If you’ve strolled (or floated) down the main stem of the Chicago River in the last 4 years, you’ve probably spotted the unfinished concrete skeleton at 111 W. Wacker Drive. The building, to be called the Waterview Tower, epitomized the 2008 recession. Construction started in 2006 with a grand vision for a 90-story luxury hotel with high-rise condominiums which would be sold using the fractional ownership model where they charge four people full price for a condo and tell them they only get a certain number of days per year to use their property (wonder why that brilliance didn’t pan out..)
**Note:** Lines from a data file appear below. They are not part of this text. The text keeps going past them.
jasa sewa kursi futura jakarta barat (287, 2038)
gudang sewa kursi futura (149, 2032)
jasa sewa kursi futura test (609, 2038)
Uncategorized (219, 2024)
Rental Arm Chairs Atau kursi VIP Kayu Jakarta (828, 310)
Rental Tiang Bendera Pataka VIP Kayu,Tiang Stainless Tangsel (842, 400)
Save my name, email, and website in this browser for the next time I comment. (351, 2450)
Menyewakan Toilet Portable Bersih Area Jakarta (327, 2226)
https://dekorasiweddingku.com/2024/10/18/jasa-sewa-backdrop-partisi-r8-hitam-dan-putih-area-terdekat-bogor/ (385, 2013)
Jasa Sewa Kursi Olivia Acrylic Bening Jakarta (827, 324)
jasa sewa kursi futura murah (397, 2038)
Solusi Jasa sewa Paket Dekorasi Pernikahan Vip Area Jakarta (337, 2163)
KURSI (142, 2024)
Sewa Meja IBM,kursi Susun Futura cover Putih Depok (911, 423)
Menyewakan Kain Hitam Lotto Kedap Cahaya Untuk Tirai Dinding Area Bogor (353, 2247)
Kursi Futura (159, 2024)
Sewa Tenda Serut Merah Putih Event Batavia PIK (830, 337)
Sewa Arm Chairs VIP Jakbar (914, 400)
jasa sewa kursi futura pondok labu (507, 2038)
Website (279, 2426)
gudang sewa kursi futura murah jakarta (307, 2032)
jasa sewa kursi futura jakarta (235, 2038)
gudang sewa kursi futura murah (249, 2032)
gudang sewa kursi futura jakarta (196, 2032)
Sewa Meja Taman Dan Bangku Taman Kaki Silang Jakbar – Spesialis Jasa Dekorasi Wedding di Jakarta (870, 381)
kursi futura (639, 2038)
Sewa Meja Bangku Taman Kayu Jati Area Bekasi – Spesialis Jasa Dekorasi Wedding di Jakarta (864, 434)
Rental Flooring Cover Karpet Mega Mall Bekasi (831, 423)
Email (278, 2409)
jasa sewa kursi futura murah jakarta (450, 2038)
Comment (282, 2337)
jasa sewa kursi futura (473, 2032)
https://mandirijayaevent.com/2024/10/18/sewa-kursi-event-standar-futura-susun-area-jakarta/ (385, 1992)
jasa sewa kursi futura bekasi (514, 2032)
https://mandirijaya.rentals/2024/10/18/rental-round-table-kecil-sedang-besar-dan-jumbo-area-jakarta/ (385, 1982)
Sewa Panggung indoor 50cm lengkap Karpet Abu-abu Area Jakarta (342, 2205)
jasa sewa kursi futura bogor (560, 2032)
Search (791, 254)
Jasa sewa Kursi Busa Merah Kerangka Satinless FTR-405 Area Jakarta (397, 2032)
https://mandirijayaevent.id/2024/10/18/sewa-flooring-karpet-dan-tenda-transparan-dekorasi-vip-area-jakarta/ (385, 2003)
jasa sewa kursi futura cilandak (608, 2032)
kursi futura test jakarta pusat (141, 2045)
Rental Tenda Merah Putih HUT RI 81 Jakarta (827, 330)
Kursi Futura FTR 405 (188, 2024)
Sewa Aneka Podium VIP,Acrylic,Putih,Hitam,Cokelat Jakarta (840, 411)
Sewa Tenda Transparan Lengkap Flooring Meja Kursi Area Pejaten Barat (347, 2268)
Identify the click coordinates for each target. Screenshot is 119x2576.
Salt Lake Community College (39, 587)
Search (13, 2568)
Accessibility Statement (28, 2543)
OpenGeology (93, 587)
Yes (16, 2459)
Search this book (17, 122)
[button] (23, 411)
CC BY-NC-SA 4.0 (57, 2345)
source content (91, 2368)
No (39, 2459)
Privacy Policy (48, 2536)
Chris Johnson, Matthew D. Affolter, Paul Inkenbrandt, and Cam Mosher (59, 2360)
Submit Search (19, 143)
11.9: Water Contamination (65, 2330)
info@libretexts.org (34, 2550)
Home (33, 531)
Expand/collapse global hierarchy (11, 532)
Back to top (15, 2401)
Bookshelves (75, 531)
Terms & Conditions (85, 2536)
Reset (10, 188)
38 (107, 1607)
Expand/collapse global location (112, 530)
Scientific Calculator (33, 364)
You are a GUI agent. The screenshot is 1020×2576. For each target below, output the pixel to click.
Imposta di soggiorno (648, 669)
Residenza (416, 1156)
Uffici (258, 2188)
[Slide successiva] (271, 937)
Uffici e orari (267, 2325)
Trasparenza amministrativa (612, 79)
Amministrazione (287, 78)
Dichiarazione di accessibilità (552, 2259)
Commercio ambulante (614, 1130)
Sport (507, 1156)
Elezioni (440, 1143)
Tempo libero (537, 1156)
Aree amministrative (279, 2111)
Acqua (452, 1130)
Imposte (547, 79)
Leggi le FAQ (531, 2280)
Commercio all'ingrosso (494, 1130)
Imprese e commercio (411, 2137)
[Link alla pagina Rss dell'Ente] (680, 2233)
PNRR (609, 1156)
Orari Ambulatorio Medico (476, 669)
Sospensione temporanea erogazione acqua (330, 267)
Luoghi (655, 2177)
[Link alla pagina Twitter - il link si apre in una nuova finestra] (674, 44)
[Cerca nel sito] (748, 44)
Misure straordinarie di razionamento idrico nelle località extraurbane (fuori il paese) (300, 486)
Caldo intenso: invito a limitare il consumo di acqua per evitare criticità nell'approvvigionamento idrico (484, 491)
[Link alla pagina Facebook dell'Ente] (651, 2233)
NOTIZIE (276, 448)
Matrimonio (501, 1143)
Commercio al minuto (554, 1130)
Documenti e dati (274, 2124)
Unfortunately, after the recession hit and funds for the project dried up, work on the building halted after only getting concrete poured for about 20 floors. Down came the crane, out went all of the equipment, and there it has sat going on four long years, blocking a lane of traffic on Clark and running the lights regularly (who’s footing that electric bill?) Negotiations for a new loan package on the building fell through in 2009, and eventually even partner Shangri-La Hotels pulled out of the deal, putting the prospects for the project further into limbo.

However, after changing hands last year (and seriously scaling down the plans for the building), it appears as though things are about to kick off again. With us sitting at multi-year highs in the stock market and optimism starting to rear its head again – the way that the building echoed the 2008 recession (impractical optimism that came to a screeching halt when reality reared its ugly head), we can’t help but wonder whether the resumption of work on this monument to the credit crisis might be a sign that we’re nearing the top of this post-recession rally. Will Waterview Tower be the bubble-o-meter again?